Earphones come in a range of types and sizes but a good fitting pair will assist in isolating excess noise from the engines or people around you. The larger headsets I have personally found to be great for isolating the noise but have some trouble when using a pillow together the headset as the pillow tends to come up quite high.
The main purpose of these pillows is to keep your head upright and to prevent neck spasms or injury. The memory foam pillow is able to keep its shape where the others that use a bead design tend to collapse over time.
Our skins tend to dry out on long-haul flights so moisturising your skin is a must. This is not only good for your skin, this also helps your feel fresh and ready for a good nights sleep.
I cannot travel without these. I feel that the surfaces of the aircraft are not always properly sanitized and even though I am no germaphobe, I like to know that when I go to sleep my hands and neck are clean.
Snacks & Water:
Taking some snacks on the plane add to the enjoyment of the flight. Not everything is provided for on the flight and if you are someone who likes to snack, this is a better alternative to wanting to eat junk food that can possibly ruin that perfect beach body that you have been working so hard on.
The humidity levels on a flight can drop to as low as 20% during long-haul flights which can result in dehydration if you do not monitor this. It is recommended to drink between 250ml and 500ml of water per hour during the flight. These values may differ from person to person but this is a basic guideline to assist with gauging the requirements.
A Pro Tip, while airport security will require you to dispose of all liquids before passing through the check point, there is nothing stating that you cannot bring an empty water bottle through security. I do this as standard procedure and when I board the flight, I politely ask the Stewardess to fill my bottle with water. That way I have enough water to last the flight and do not need to constantly ask for my plastic cup to be filled or die of dehydration when everyone has gone to sleep.
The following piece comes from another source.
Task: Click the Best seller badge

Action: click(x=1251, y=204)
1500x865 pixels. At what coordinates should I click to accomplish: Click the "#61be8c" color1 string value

A really great feature that most airlines offer during their long haul flights is the music option on their entertainment systems. Yes the latest action blockbusters are also available but these will stimulate your mind and will do nothing to aid you in a good nights rest.
White-noise channels(sounds of rain or the ocean) are available on most entertainment systems to assist in further dampening the noise from the engines or others around you. White-noise or peaceful classical music have been proven to improve sleep and these types of music are often listed as Sleep Channels on your console.
This is by no means an exhaustive list on improving your travel experience but what is clear is that with a little planning, the experience of long-haul flights does not need to be as painful as a papercut to the eye. By just being practical about what we take with us, can improve the overall experience and assist in gaining the most benefit from our travels.